## Exercise requirements
Copy out the items word for word, beginning at the line containing "[Slide 3] (438, 442)" and continuing through the line containing "Conception et hébergement", with both of those lines included.

## Information given
## start

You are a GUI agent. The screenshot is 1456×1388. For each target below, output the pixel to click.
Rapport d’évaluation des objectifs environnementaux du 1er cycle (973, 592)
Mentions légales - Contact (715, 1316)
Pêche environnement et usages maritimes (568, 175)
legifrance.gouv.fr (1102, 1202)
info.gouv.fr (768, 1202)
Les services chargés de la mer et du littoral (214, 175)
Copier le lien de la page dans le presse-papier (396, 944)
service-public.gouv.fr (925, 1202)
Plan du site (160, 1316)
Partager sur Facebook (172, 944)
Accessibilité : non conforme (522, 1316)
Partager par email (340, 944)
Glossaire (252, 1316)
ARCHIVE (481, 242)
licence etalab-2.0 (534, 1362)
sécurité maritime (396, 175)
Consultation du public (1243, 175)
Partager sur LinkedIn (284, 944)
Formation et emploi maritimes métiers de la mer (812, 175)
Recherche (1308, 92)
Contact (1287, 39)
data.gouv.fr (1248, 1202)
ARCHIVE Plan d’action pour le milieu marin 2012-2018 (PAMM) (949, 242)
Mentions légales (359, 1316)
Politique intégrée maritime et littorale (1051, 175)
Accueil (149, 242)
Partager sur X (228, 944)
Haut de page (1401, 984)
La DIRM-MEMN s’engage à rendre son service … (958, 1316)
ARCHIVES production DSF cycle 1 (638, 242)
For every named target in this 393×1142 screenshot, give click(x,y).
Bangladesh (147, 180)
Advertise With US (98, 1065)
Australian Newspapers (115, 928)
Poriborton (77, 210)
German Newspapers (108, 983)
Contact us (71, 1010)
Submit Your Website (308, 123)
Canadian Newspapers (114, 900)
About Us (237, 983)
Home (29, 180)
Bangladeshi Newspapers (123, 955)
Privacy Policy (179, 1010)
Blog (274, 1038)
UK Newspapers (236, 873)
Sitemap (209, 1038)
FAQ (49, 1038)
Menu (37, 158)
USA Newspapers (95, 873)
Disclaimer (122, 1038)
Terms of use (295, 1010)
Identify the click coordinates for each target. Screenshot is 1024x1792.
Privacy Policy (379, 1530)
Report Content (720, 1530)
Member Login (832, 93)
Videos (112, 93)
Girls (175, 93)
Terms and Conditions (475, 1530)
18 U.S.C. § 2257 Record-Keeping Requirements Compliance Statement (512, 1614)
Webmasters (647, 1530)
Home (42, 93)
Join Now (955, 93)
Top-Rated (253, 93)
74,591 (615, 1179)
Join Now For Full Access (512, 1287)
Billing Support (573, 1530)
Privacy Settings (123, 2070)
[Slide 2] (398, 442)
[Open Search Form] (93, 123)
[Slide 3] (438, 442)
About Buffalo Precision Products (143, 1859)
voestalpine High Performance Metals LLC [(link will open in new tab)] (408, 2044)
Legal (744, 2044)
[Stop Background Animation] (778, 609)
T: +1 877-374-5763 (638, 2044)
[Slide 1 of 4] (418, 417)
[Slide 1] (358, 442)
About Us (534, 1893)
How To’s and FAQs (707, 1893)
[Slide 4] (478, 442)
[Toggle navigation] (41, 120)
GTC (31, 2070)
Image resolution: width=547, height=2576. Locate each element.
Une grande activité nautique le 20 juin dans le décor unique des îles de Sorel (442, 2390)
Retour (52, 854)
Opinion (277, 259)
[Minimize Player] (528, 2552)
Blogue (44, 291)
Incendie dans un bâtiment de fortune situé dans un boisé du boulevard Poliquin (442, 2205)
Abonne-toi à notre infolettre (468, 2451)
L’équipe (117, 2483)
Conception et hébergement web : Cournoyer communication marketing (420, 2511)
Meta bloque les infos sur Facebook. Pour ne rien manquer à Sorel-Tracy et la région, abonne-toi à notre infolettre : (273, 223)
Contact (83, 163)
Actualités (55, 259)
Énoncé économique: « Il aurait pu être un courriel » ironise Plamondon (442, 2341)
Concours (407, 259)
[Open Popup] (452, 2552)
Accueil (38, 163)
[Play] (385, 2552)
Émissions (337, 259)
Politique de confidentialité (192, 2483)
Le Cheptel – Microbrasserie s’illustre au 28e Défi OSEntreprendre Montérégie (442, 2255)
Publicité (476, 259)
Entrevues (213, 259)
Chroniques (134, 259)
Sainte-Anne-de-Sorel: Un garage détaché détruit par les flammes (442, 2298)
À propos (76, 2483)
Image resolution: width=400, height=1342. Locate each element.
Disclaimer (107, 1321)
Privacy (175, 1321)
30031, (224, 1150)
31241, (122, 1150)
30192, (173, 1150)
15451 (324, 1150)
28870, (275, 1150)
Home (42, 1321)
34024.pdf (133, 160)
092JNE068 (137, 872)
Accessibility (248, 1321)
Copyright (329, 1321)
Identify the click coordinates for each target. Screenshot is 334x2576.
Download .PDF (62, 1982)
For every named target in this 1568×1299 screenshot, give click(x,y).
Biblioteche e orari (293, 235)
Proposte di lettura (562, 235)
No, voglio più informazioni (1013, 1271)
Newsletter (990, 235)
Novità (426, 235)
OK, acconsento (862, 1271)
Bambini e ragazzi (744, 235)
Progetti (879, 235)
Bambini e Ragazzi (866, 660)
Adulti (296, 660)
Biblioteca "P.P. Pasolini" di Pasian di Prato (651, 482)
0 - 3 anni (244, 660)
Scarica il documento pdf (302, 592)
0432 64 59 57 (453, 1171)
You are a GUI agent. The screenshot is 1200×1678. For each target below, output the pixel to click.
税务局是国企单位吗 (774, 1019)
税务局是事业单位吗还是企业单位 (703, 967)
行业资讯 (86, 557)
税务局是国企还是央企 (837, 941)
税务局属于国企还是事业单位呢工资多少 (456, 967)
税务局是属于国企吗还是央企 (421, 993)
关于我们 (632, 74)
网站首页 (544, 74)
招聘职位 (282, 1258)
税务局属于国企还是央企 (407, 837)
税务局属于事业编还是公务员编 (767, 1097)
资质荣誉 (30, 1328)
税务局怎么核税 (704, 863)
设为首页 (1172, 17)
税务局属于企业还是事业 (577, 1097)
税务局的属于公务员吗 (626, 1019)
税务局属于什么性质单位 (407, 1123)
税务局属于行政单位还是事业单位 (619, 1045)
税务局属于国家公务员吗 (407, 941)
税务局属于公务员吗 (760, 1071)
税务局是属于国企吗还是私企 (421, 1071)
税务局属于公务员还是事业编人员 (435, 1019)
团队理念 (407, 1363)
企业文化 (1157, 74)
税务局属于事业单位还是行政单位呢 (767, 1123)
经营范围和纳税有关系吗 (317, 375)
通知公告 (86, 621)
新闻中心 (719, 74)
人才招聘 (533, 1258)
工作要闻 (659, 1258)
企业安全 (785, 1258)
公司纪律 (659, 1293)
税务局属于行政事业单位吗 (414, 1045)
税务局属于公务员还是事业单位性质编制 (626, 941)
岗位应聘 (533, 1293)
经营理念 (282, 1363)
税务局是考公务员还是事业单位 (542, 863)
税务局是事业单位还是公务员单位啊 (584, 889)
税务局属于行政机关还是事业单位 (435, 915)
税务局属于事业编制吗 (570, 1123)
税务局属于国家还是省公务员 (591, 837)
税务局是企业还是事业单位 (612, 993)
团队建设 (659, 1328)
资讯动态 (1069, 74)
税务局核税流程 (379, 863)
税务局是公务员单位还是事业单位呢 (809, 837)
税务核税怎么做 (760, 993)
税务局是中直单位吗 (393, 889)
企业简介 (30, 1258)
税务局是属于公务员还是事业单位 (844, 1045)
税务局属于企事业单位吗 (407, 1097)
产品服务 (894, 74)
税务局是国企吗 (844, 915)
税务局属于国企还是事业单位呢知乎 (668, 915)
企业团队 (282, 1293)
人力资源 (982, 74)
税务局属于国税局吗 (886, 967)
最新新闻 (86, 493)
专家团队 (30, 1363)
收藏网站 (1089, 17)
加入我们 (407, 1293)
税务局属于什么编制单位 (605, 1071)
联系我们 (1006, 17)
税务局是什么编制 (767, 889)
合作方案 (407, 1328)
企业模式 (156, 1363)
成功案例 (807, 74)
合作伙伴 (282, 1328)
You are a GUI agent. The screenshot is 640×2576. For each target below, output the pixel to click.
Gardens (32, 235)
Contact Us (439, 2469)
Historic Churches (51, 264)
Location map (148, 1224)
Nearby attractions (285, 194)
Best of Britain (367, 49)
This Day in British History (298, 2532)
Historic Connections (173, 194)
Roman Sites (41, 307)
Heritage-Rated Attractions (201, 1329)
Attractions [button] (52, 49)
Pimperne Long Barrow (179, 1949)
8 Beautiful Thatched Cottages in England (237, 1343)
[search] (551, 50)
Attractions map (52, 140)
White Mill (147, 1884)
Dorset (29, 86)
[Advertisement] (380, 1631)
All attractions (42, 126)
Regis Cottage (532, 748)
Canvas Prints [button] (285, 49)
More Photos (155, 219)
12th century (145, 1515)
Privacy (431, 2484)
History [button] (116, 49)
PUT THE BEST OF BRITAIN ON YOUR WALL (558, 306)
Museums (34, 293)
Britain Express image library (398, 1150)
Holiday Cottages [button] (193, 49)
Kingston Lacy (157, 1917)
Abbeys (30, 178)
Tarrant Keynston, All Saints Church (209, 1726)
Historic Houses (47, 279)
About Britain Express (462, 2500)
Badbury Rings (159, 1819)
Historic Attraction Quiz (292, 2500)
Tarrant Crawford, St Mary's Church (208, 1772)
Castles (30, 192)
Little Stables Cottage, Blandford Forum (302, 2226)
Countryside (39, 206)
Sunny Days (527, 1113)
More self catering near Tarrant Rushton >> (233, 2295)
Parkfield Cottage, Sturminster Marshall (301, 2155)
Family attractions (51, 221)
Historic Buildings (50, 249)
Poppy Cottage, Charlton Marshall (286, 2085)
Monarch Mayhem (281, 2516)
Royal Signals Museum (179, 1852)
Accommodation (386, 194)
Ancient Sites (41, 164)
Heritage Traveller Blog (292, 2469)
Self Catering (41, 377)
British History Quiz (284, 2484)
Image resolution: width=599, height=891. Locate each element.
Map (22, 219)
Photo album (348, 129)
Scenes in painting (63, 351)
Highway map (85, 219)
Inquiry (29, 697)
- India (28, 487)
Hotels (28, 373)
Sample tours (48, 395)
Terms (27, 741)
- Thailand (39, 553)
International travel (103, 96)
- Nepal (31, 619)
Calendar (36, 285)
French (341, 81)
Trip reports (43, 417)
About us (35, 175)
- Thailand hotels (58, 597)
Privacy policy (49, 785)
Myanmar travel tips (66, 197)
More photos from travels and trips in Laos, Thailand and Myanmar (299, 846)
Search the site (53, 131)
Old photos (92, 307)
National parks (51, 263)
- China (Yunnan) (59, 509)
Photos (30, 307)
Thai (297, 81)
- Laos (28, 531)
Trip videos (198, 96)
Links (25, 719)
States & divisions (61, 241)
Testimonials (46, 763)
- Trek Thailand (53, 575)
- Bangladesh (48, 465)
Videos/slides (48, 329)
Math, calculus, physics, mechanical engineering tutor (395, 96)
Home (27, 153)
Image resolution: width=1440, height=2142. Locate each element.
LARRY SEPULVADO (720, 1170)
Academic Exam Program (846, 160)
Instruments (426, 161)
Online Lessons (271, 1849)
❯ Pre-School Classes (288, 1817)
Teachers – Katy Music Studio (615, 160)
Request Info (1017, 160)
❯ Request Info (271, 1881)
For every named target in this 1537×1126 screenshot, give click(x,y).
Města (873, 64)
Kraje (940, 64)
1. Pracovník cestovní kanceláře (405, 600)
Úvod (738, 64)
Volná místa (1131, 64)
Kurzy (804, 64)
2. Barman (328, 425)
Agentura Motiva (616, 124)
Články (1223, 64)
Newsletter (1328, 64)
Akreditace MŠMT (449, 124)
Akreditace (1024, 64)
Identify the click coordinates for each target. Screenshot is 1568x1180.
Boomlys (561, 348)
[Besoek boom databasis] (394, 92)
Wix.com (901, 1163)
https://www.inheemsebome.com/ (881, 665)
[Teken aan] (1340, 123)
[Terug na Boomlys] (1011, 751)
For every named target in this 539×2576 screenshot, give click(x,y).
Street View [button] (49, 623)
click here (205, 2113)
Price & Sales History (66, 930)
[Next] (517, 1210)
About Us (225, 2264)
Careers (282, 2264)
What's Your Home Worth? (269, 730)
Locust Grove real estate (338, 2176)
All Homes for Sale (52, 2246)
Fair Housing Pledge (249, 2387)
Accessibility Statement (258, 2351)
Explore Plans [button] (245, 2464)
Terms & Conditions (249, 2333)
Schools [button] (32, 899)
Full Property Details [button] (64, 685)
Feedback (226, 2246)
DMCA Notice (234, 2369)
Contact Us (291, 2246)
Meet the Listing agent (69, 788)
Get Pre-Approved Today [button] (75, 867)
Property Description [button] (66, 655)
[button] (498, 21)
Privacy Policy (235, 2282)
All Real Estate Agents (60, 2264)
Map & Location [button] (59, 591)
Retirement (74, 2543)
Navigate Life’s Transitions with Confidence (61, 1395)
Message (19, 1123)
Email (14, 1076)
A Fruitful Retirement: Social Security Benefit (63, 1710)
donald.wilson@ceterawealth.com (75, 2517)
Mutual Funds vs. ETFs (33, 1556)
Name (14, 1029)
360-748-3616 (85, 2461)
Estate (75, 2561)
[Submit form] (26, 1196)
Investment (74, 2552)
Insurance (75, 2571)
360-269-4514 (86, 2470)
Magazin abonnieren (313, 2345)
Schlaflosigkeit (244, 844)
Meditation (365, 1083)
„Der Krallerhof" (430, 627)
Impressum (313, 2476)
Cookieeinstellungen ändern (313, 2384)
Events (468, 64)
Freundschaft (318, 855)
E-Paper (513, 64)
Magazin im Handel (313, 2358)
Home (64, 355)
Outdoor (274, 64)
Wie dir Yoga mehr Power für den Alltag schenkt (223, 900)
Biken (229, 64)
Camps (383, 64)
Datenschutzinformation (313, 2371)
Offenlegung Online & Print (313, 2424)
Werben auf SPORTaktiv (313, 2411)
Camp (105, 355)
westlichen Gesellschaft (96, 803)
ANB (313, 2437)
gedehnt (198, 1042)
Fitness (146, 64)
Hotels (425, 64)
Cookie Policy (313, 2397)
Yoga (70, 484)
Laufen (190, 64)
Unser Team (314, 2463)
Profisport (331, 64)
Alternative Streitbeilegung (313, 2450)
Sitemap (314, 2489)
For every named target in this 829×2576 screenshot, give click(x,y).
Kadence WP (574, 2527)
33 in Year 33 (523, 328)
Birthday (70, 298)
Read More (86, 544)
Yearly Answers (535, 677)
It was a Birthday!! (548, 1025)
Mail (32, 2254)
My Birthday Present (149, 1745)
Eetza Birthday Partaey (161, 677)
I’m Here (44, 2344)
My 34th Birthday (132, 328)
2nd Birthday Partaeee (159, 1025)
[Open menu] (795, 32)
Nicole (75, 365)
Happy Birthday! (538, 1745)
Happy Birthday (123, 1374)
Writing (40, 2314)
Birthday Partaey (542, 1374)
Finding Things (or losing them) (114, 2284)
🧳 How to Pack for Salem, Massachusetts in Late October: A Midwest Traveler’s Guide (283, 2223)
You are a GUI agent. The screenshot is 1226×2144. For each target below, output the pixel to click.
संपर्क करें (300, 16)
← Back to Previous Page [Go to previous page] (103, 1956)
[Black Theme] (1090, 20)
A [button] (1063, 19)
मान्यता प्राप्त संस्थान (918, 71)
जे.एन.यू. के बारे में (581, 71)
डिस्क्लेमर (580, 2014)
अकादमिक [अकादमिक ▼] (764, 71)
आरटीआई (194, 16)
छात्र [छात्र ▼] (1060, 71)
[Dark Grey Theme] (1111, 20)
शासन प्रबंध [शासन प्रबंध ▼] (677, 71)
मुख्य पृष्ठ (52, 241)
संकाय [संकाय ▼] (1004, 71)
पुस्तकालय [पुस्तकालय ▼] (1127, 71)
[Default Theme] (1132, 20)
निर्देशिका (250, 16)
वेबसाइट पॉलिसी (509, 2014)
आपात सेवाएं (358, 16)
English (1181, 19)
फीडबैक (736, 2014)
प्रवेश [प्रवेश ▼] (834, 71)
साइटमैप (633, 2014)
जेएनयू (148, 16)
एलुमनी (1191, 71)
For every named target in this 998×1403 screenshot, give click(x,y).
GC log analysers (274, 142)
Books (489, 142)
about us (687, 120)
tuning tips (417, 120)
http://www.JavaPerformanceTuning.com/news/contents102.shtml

## end

## Exercise result
[Slide 3] (438, 442)
About Buffalo Precision Products (143, 1859)
voestalpine High Performance Metals LLC [(link will open in new tab)] (408, 2044)
Legal (744, 2044)
[Stop Background Animation] (778, 609)
T: +1 877-374-5763 (638, 2044)
[Slide 1 of 4] (418, 417)
[Slide 1] (358, 442)
About Us (534, 1893)
How To’s and FAQs (707, 1893)
[Slide 4] (478, 442)
[Toggle navigation] (41, 120)
GTC (31, 2070)
Image resolution: width=547, height=2576. Locate each element.
Une grande activité nautique le 20 juin dans le décor unique des îles de Sorel (442, 2390)
Retour (52, 854)
Opinion (277, 259)
[Minimize Player] (528, 2552)
Blogue (44, 291)
Incendie dans un bâtiment de fortune situé dans un boisé du boulevard Poliquin (442, 2205)
Abonne-toi à notre infolettre (468, 2451)
L’équipe (117, 2483)
Conception et hébergement web : Cournoyer communication marketing (420, 2511)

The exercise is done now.